For the full Starlink experience report, read our Starlink review 2026 with 312 speed tests across 3 countries. If you are deciding between Starlink and cellular, our Starlink vs 5G comparison covers every factor including latency in detail.

For connectivity that fits in your pocket with zero latency concerns in urban areas, an eSIM from Saily provides mobile data in 150+ countries at a fraction of Starlink’s cost. Secure any connection with NordVPN for encrypted browsing on Starlink, cellular, or public WiFi.

Frequently Asked Questions

What is Starlink's average latency?

Starlink's average latency is 20-50 milliseconds under normal conditions. In rural areas with minimal congestion, latency typically stays at 20-35ms. In congested urban cells or during peak evening hours, latency can spike to 40-80ms. Occasional outlier spikes of 100ms+ occur during satellite handoffs or weather events.

Is Starlink good enough for gaming?

Yes, for most gaming. Starlink's 20-50ms latency is suitable for casual online games, MMOs, strategy games, and most shooters. Competitive esports players may notice the occasional jitter spike (100ms+) during satellite handoffs, which occurs roughly every 15-30 seconds. For serious competitive play at the highest level, a wired fiber connection is still superior.

Can I do video calls on Starlink?

Yes. Starlink's latency and bandwidth are more than sufficient for video calls on Zoom, Google Meet, Microsoft Teams, and other platforms. In our testing across 100+ video calls, quality was consistently good in areas with less than 5% sky obstruction. Brief quality dips (SD fallback for 5-10 seconds) occurred occasionally during peak congestion hours.

How does Starlink latency compare to fiber?

Fiber internet typically delivers 1-10ms latency, which is 2-5x lower than Starlink's 20-50ms average. For everyday activities like web browsing, video calls, and streaming, this difference is imperceptible. The gap matters for competitive gaming and high-frequency financial trading, where every millisecond counts.

Does weather affect Starlink latency?

Yes. Heavy rain can increase Starlink latency by 10-30ms and cause packet loss. Dense cloud cover has minimal impact. Snow on the dish surface causes intermittent spikes until the built-in heater melts it. Clear weather consistently delivers the lowest and most stable latency readings.

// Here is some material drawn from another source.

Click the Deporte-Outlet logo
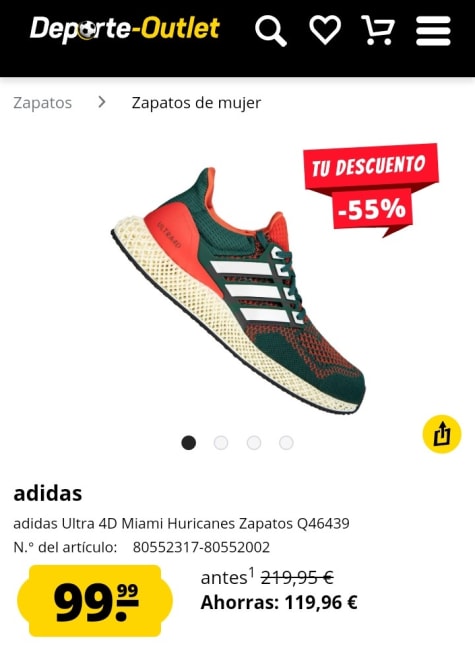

How can I reduce Starlink latency?

To minimize Starlink latency: 1) Ensure less than 1% sky obstruction using the Starlink app's obstruction checker. 2) Use a wired Ethernet connection instead of WiFi. 3) Place the dish as high as possible with maximum sky visibility. 4) Avoid peak hours (6-11 PM) for latency-sensitive tasks. 5) Minimize simultaneous heavy downloads that increase buffer bloat.